Krihely v. Mayorkas

CourtDistrict Court, District of Columbia
DecidedSeptember 25, 2023
DocketCivil Action No. 2022-2973
StatusPublished

This text of Krihely v. Mayorkas (Krihely v. Mayorkas) is published on Counsel Stack Legal Research, covering District Court, District of Columbia primary law. Counsel Stack provides free access to over 12 million legal documents including statutes, case law, regulations, and constitutions.

Bluebook
Krihely v. Mayorkas, (D.D.C. 2023).

Opinion

UNITED STATES DISTRICT COURT FOR THE DISTRICT OF COLUMBIA

RINA KRIHELY, : : Plaintiff, : Civil Action No.: 22-02973 (RC) : v. : Re Document No.: 4 : ALEJANDRO MAYORKAS, et al., : : Defendants. :

MEMORANDUM OPINION

GRANTING DEFENDANTS’ MOTION TO DISMISS

I. INTRODUCTION

Plaintiff Rina Krihely sues Alejandro Mayorkas in his official capacity as Secretary of

the Department of Homeland Security; Merrick Garland in his official capacity as Attorney

General; Ur Jaddou in her official capacity as Director of United States Citizenship and

Immigration Services (“USCIS”); and Alissa Emmel in her official capacity as Chief of the

Immigrant Investor Program Office of USCIS (collectively, “Defendants”). Ms. Krihely seeks

relief under the Administrative Procedure Act (“APA”) (5 U.S.C. §§ 555, 706) and the

Mandamus Act (28 U.S.C. § 1361) based on allegations that Defendants have unreasonably

delayed adjudication of her I-526 immigration petition. Defendants moved to dismiss the

complaint for failure to state a claim under Federal Rule of Civil Procedure 12(b)(6) on January

23, 2023 and submitted an erratum on February 3, 2023. Ms. Krihely filed an opposition on

March 31, 2023, and Defendants filed a reply on April 7, 2023. For the reasons set forth below,

the Court grants Defendants’ motion to dismiss. II. FACTUAL BACKGROUND

The U.S. government’s EB-5 program allots “immigrant investor visas” to those who

make a qualifying investment in the United States. See Compl. ¶ 25, ECF No. 1; 8 U.S.C.

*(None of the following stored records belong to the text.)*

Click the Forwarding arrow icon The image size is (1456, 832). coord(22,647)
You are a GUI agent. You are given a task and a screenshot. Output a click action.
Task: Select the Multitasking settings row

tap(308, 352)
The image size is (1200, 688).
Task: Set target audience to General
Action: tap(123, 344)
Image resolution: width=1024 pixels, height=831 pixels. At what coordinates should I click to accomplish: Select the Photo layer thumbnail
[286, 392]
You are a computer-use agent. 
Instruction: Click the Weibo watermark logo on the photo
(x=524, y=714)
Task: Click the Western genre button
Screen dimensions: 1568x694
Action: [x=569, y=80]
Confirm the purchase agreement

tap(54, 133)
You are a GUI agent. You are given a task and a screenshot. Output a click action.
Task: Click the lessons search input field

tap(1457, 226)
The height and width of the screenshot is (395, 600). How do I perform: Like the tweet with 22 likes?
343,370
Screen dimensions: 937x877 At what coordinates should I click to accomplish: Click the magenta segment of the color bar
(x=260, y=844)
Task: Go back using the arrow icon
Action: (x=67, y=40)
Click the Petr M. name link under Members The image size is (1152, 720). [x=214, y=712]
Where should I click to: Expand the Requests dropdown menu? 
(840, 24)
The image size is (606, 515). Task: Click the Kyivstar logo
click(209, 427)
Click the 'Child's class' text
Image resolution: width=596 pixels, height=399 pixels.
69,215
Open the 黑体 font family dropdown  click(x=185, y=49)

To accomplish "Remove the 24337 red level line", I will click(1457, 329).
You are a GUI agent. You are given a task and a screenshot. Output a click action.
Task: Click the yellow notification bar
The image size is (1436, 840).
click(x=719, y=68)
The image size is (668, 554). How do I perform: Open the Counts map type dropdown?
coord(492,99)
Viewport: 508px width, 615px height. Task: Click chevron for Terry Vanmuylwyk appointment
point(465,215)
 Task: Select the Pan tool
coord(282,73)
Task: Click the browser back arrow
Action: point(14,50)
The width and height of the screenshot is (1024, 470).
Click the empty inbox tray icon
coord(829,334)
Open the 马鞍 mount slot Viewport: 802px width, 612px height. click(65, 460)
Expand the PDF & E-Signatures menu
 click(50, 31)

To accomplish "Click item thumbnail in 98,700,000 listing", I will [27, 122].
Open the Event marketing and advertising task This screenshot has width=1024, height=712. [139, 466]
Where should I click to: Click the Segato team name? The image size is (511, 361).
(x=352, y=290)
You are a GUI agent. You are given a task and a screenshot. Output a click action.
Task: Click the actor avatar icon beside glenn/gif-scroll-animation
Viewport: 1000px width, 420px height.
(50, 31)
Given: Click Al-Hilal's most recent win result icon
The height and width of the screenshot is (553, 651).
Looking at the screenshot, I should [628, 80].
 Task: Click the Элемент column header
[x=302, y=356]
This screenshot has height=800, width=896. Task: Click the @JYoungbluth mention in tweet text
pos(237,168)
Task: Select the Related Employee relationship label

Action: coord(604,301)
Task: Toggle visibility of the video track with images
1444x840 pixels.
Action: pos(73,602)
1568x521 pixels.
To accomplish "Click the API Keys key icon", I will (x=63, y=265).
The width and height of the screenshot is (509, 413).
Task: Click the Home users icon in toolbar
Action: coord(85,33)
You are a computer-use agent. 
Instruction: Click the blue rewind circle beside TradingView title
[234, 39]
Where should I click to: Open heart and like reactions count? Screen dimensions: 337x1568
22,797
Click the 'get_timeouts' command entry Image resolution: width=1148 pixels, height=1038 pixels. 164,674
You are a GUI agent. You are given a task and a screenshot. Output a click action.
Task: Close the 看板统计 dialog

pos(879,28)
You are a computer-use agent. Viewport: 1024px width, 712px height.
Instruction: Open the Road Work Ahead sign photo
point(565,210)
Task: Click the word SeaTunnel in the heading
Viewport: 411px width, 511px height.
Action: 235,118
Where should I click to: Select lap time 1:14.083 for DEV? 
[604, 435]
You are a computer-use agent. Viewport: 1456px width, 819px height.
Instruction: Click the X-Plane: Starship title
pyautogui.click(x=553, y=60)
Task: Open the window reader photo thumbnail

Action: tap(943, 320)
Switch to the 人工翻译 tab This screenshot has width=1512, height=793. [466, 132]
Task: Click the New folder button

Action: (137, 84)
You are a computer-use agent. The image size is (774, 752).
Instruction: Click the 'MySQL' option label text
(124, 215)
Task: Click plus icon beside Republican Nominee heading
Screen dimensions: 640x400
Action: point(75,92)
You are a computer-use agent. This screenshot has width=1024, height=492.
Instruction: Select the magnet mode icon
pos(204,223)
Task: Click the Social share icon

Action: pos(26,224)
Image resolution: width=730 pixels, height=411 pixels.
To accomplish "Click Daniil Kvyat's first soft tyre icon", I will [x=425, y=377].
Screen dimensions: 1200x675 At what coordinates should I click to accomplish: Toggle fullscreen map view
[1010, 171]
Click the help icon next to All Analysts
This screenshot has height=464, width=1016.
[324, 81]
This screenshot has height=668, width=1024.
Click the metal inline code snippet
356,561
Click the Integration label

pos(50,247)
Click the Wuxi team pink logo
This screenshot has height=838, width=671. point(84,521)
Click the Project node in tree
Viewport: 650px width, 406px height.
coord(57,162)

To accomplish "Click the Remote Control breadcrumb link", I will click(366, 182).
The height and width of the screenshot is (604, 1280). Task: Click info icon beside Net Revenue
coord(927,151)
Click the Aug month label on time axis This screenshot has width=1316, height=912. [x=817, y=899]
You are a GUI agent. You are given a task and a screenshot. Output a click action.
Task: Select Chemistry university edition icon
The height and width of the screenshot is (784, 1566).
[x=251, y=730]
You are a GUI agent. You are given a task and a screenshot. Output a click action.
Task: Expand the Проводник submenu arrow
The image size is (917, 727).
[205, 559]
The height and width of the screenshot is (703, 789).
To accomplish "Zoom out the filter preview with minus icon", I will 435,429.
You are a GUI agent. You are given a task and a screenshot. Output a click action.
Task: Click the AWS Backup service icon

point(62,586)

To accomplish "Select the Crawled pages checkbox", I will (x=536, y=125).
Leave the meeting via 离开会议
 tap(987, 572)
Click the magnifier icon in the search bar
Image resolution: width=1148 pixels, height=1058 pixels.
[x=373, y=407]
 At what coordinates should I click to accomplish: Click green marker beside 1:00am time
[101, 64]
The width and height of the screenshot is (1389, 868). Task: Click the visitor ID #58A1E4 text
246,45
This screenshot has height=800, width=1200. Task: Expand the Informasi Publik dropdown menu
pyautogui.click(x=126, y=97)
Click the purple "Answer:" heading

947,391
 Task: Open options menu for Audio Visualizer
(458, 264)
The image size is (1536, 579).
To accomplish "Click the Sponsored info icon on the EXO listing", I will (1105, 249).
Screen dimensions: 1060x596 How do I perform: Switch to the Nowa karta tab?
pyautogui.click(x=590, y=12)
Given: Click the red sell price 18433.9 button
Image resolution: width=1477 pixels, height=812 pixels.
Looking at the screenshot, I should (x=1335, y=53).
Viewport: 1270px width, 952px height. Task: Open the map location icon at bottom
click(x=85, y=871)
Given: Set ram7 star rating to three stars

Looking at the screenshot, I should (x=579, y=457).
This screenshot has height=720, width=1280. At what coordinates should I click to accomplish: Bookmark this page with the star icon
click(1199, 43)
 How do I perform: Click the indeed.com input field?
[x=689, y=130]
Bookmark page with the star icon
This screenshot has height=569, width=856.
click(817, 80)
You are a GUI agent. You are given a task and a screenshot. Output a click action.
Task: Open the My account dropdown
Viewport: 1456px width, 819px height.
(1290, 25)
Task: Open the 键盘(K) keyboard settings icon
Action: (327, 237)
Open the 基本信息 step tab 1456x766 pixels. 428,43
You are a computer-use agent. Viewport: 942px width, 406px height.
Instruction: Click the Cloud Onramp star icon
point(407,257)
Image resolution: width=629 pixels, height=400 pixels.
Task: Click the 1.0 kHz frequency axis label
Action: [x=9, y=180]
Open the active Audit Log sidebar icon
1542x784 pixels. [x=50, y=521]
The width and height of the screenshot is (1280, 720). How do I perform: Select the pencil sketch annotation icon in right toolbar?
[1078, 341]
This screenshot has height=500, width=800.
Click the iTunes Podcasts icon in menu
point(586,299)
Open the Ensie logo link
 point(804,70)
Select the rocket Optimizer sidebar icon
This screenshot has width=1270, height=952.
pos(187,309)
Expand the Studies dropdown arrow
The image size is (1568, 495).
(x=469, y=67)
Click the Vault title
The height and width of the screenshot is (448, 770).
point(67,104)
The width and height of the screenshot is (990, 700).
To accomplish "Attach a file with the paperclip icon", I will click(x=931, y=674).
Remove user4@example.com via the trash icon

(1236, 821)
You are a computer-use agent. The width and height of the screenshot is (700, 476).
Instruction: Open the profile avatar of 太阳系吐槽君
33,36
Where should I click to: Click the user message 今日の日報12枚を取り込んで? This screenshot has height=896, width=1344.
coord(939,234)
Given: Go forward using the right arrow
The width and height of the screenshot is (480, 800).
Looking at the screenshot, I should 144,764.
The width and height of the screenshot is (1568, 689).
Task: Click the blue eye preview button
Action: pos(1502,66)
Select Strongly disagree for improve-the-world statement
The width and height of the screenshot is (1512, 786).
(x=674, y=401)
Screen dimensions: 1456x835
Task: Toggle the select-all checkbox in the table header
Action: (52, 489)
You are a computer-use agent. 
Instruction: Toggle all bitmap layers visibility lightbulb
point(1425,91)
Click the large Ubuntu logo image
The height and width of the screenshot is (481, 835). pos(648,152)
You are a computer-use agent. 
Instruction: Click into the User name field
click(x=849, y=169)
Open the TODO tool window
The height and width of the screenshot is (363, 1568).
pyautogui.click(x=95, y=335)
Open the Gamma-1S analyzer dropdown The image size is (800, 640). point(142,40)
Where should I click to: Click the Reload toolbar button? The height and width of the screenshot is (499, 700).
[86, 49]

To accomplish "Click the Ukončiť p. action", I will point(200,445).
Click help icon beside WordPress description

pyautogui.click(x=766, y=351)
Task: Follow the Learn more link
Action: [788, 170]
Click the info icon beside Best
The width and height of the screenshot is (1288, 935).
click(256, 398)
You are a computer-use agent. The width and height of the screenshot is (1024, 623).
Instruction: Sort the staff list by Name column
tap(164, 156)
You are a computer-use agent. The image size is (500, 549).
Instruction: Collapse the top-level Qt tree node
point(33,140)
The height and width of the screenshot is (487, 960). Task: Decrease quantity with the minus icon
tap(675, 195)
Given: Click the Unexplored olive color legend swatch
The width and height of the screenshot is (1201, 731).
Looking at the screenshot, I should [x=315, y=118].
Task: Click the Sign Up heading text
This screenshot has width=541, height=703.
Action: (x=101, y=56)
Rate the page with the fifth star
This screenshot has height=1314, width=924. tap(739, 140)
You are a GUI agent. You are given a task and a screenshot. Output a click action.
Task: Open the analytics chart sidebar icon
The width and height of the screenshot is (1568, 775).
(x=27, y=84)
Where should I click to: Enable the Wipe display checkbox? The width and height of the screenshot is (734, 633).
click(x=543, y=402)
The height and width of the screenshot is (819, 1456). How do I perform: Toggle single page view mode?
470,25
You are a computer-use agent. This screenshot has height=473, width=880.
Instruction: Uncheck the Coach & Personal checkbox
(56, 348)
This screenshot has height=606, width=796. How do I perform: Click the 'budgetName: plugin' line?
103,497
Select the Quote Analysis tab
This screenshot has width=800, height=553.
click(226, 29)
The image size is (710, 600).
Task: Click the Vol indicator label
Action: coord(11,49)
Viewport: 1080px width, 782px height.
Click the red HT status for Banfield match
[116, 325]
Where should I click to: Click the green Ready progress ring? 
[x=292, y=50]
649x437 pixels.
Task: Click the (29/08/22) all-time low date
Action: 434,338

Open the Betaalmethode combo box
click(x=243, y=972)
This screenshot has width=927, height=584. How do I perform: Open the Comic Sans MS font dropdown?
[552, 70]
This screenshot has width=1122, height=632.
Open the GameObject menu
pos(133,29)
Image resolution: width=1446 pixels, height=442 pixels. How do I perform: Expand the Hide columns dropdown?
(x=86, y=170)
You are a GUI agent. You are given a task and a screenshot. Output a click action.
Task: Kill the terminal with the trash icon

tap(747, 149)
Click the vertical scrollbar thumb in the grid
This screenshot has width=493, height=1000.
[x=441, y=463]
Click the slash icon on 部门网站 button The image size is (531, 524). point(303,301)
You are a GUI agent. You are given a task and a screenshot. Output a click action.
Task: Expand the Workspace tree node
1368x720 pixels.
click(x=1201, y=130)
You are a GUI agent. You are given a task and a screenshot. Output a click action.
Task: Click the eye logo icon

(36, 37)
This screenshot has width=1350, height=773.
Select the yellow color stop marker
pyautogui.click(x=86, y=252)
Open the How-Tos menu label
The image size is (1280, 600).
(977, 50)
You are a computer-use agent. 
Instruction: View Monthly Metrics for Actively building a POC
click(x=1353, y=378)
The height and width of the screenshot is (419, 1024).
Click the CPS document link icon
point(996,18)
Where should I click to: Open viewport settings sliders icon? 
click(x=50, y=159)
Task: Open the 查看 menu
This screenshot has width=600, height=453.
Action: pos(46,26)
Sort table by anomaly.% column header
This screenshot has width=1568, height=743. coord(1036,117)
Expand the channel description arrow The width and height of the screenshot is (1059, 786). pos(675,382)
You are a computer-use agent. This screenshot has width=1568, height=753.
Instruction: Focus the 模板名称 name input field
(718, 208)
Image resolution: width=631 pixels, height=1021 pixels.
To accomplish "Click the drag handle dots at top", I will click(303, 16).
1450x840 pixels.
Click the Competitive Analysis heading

§ 1153(b)(5)(A)(i)–(ii). Immigrants who contribute to “employment creation” of at least ten jobs

by investing at least $1,000,000 in a new commercial enterprise or at least $500,000 in a

“targeted employment area” are eligible for an EB-5 visa.1 See 8 U.S.C. § 1153(b)(5)(A)(i)–(ii),

(b)(5)(C)(i)–(ii); Compl. ¶ 25; Mem. P. & A. Supp. Defs.’ Mot. Dismiss (“Defs.’ Mot.”) at 1–2,

ECF No. 5-1. One way to satisfy the EB-5 requirements is to invest in a designated “regional

center,” which pools investments from immigrant investors. See Defs.’ Mot. at 2; Devani v. U.S.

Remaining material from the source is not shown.